A new study detailing a poorly understood protein may pave the way for a future in which people can get the brain-protecting benefits of exercise in the form of a pill. The findings would be particularly beneficial to individuals who aren’t able to exercise due to physical disabilities or during extended periods of illness, helping protect one’s brain as it ages.
A large body of research has linked various forms of exercise with different and expansive health-promoting effects, including reducing one’s risk of developing a large number of diseases like cancer and dementia, as well as chronic conditions like high blood sugar and hypertension. When it comes to exercise’s impact on brain health, a poorly understood liver protein has been found to play an important role.
The new study comes from researchers at the University of California – San Francisco, where the team explains that a liver protein called Gpld1 hasn’t been studied much, but that it may play an important role in protecting brain health as humans age. This protein was found in elevated concentrations in blood from mice after exercise, as well as elderly humans who are regularly active.
The good news is that the study found the same benefits from stimulating the liver to produce this protein without using exercise, indicating that a drug capable of causing this stimulation could potentially offer the same brain health benefits for disabled and elderly individuals who can no longer exercise.

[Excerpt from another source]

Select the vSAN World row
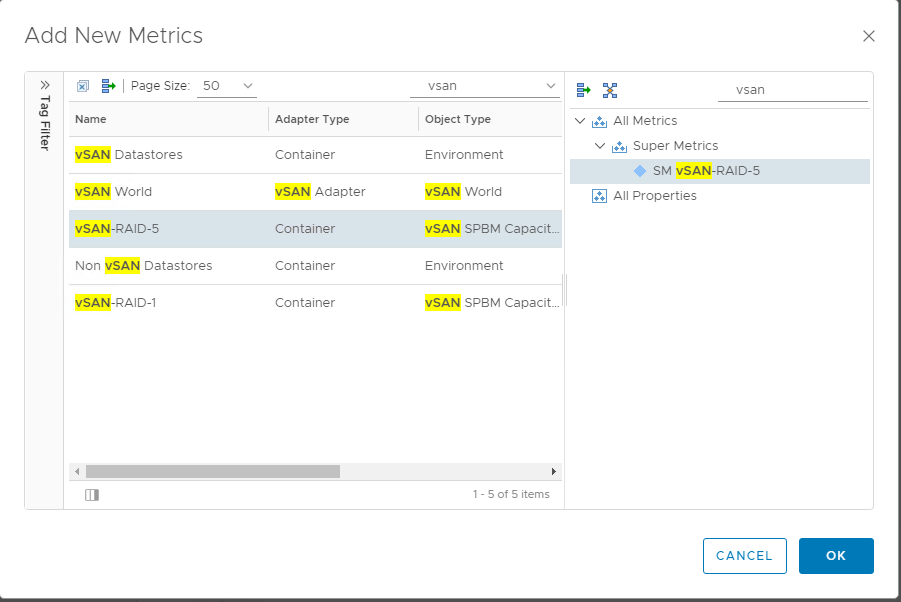Image resolution: width=901 pixels, height=602 pixels. click(x=315, y=192)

Among other things, the researchers found that blood taken from young mice that exercised regularly and giving it to old, sedentary mice caused a notable boost in memory and learning after only four weeks. This may have been due to the increased production of hippocampal neurons. The study’s senior author Saul Villeda, Ph.D., explained:
To be honest, I didn’t expect to succeed in finding a single molecule that could account for so much of the benefits of exercise on the brain … When I saw these data, I was completely floored. Through this protein, the liver is responding to physical activity and telling the old brain to get young. This is a remarkable example of liver-to-brain communication that, to the best of our knowledge, no one knew existed.